» Your objective
Repeat exactly the lines of the listing below, please, starting with the first and ending with the line containing "利用規約 (834, 899)"; leave out the rest.

┏━━

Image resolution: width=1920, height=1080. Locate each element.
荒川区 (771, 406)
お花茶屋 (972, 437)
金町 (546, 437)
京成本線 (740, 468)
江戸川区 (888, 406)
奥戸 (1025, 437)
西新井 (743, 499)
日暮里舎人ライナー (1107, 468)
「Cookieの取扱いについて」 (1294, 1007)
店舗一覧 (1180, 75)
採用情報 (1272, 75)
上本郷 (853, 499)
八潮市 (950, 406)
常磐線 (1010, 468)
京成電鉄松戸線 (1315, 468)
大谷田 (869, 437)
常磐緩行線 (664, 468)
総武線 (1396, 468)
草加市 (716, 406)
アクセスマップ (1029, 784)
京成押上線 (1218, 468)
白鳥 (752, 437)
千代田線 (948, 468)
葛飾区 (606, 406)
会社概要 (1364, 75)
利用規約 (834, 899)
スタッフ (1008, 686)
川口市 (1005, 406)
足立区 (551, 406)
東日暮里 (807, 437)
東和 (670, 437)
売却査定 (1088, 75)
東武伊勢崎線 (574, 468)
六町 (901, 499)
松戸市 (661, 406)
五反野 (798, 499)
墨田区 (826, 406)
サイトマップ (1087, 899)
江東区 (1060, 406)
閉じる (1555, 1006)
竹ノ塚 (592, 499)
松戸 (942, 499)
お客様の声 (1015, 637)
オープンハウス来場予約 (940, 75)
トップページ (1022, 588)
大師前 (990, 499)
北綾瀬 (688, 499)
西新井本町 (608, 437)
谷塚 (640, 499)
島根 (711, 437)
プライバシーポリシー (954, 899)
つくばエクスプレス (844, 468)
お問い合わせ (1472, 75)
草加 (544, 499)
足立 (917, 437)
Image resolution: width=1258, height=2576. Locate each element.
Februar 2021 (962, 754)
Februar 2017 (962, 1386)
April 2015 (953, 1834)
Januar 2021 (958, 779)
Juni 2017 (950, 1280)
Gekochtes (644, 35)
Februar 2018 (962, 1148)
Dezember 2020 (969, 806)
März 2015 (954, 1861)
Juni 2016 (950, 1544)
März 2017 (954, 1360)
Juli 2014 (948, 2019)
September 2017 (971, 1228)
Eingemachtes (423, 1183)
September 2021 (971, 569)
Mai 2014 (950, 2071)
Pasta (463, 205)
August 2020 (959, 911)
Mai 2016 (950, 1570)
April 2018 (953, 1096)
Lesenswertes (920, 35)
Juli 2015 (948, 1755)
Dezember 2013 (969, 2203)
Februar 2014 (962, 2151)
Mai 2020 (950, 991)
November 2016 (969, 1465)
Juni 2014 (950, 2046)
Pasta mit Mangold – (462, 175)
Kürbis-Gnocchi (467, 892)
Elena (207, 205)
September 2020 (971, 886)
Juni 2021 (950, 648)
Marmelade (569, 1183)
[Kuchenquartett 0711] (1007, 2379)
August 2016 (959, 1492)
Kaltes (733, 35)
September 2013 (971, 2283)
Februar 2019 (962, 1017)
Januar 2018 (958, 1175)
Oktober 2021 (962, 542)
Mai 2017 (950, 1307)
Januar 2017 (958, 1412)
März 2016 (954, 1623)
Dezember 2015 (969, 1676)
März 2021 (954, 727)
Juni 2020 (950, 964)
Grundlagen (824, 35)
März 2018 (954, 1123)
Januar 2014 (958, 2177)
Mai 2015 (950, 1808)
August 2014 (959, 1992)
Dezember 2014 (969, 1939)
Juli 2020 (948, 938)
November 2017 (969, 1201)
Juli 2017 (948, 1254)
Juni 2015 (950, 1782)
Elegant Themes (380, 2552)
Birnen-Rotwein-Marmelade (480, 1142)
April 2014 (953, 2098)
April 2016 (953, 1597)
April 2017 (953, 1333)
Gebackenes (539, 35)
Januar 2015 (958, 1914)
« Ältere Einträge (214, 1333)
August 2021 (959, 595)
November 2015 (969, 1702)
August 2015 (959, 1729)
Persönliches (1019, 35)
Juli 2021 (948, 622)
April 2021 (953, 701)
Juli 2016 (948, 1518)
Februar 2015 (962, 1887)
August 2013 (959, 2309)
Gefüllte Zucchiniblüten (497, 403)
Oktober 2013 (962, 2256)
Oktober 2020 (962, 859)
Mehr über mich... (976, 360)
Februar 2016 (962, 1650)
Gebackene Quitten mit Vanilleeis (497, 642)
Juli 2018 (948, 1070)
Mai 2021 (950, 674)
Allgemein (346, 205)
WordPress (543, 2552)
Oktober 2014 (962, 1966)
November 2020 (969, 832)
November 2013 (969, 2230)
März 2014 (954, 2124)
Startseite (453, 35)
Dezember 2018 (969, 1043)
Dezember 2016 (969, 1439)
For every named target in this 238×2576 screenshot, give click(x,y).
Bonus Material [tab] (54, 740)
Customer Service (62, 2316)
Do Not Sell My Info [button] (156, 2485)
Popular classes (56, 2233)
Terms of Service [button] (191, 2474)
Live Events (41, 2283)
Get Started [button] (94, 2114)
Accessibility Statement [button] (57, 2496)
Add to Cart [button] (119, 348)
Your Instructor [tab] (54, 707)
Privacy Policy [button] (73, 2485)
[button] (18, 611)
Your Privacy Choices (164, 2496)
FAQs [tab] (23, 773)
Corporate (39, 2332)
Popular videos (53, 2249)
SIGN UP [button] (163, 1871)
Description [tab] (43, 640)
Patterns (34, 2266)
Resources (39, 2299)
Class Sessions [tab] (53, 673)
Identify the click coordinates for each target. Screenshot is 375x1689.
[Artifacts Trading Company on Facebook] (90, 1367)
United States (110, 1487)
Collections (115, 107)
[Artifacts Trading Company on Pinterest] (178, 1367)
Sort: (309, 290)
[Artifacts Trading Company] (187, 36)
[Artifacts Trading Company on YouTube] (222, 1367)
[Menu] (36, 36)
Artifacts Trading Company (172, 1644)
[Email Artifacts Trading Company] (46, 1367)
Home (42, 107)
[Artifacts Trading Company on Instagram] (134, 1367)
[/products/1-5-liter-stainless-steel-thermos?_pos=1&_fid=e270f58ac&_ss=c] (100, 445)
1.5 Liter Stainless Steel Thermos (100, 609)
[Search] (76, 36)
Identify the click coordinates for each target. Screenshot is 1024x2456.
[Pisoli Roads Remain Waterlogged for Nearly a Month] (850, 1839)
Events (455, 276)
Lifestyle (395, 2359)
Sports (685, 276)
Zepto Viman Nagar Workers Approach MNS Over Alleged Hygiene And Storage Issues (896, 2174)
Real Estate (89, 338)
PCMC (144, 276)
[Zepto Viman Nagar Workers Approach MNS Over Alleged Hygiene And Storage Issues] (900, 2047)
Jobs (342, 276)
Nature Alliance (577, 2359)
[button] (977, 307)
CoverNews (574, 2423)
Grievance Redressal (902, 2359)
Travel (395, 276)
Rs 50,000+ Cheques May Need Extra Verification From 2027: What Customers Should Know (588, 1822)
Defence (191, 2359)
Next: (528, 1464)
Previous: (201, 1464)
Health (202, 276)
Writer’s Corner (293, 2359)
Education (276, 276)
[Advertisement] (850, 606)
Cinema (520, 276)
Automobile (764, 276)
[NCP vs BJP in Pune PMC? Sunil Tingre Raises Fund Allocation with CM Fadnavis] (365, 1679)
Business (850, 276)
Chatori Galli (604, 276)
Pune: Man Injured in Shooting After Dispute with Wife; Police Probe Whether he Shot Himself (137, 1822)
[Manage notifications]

┗━━

» Task output
Image resolution: width=1920, height=1080. Locate each element.
荒川区 (771, 406)
お花茶屋 (972, 437)
金町 (546, 437)
京成本線 (740, 468)
江戸川区 (888, 406)
奥戸 (1025, 437)
西新井 (743, 499)
日暮里舎人ライナー (1107, 468)
「Cookieの取扱いについて」 (1294, 1007)
店舗一覧 (1180, 75)
採用情報 (1272, 75)
上本郷 (853, 499)
八潮市 (950, 406)
常磐線 (1010, 468)
京成電鉄松戸線 (1315, 468)
大谷田 (869, 437)
常磐緩行線 (664, 468)
総武線 (1396, 468)
草加市 (716, 406)
アクセスマップ (1029, 784)
京成押上線 (1218, 468)
白鳥 (752, 437)
千代田線 (948, 468)
葛飾区 (606, 406)
会社概要 (1364, 75)
利用規約 (834, 899)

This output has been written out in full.